Nel condurre dei corsi di erboristeria avevo constatato che nel comunicare informazioni strettamente scientifiche, come ad esempio illustrare i meccanismi d’azione terapeutici di certi eterosidi delle piante officinali, l’interesse dei partecipanti tendeva a scemare, mentre esponendo gli stessi contenuti con taglio diciamo così spiritualistico, tipo : “Paracelso vedeva nelle piante e anche nei minerali delle forze arcane dette quintessenze, principi attivi che potevano guarire come anche avvelenare”, ecco che alla maggior parte dei partecipanti riprendeva a scorrere il sangue nelle vene e l’interesse.

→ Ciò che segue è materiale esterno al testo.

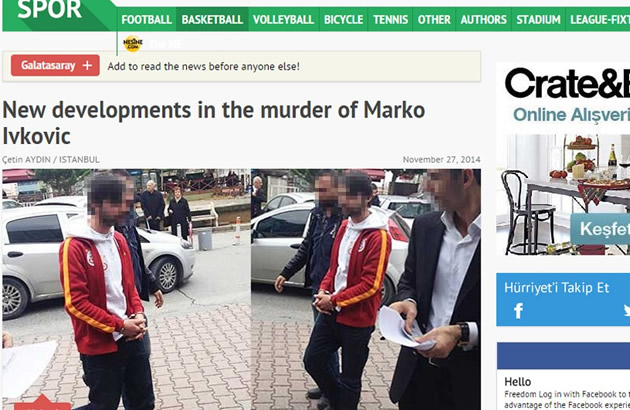
Task: Open the AUTHORS page
Action: (x=484, y=19)
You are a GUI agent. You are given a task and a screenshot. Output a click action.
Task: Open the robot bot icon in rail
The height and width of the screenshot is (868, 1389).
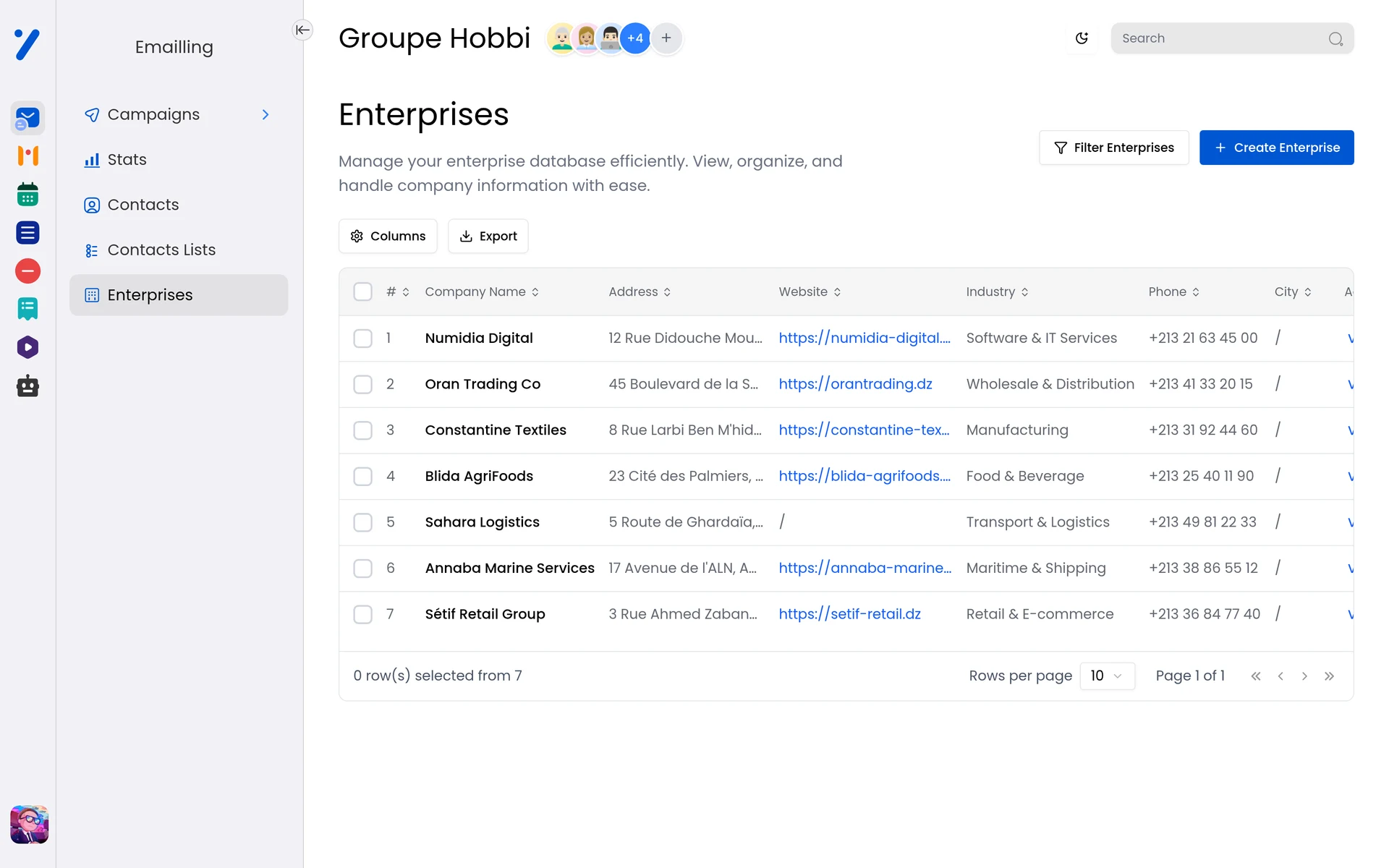tap(27, 386)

Possiamo osservare che oggi non pochi autori di libri scientifici che scrivono per il grande pubblico, riescono a rendere accattivanti tematiche difficili non semplificandole ma raccontandole con taglio spiritualistico, indizio che c’è una certa stanchezza per i riduzionismi scientistici e fame di essenze e di trascendenza, insomma di sacro.
In effetti siamo come degli uccelli che dualisticamente oscillano tra esistenza e essenza; dalla terra dell’esistenza temporale soggetta al razionale divenire sentiamo il bisogno di volare in misteriosi cieli di atemporali essenze immutabili. Siamo strani animali che necessitano di entrambi i paradigmi e se quello terrestre diventa totalizzante escludendo e precludendo quello celeste tendiamo a inaridirci, mentre se quello celeste rifiuta dogmaticamente il terrestre rischiamo di essere dei disadattati in questo nostro mondo.
Probabilmente dopo aver vissuto periodi di sbilanciamento verso il terrestre ora la gente vuole miti e essenze, ontologie e metafisiche. Ne ha così fame da diventarne ingorda e purtroppo onnivora, non di rado senza saper più discernere percorsi seri e dignitosi dalle assurdità proposte da cialtroni.